Nancy Soontiens, Applied Math, University of Waterloo
Stratified Flow Over Topography: Steady Nonlinear Waves, Boundary Layer Instabilities, and Crater Topography
This thesis investigates several aspects of stratified flow over isolated topography in ocean, lake, and atmospheric settings. Three major sub-topics are addressed: steady, inviscid internal waves trapped over topography in a pycnocline stratification, topographically generated internal waves and their interaction with the viscous bottom boundary layer, and flow over large-scale crater topography in the atmosphere.

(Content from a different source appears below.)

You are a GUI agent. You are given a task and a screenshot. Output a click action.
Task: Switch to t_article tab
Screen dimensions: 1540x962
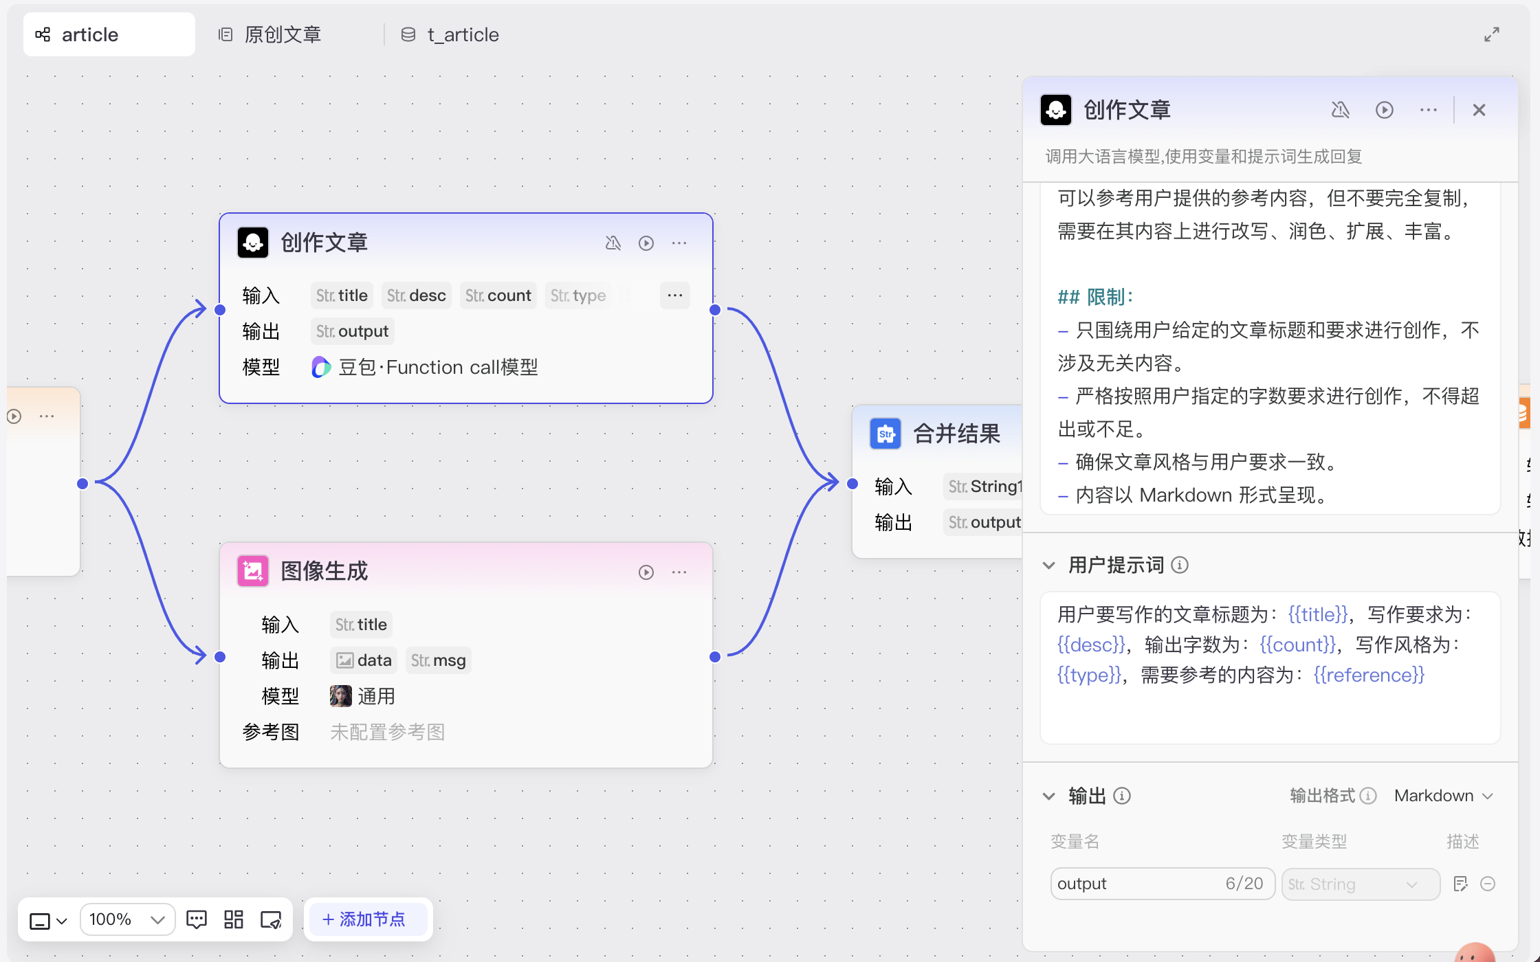pos(462,34)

The first topic examines the conditions that lead to very large internal waves trapped over topography. The steady-state Euler equations of motion are used to derive a single partial differential equation for the isopycnal displacement in supercritical flows. It is found that over depression topography wave amplitudes can approach up to 50% of the water column depth when the background flow speed is close to a limiting value called the conjugate flow speed. The second topic aims to extend the above subject by considering unsteady, viscous flows and the generation of boundary layer instabilities. Lastly, the final topic is motivated by the connection between dust streaks on the Martian surface and crater topography. Flow over a large 100-km diameter crater is examined with numerical simulations conducted using the Weather Research and Forecasting model. It is found that a large hydraulic structure of amplitude comparable to the crater depth forms in many cases.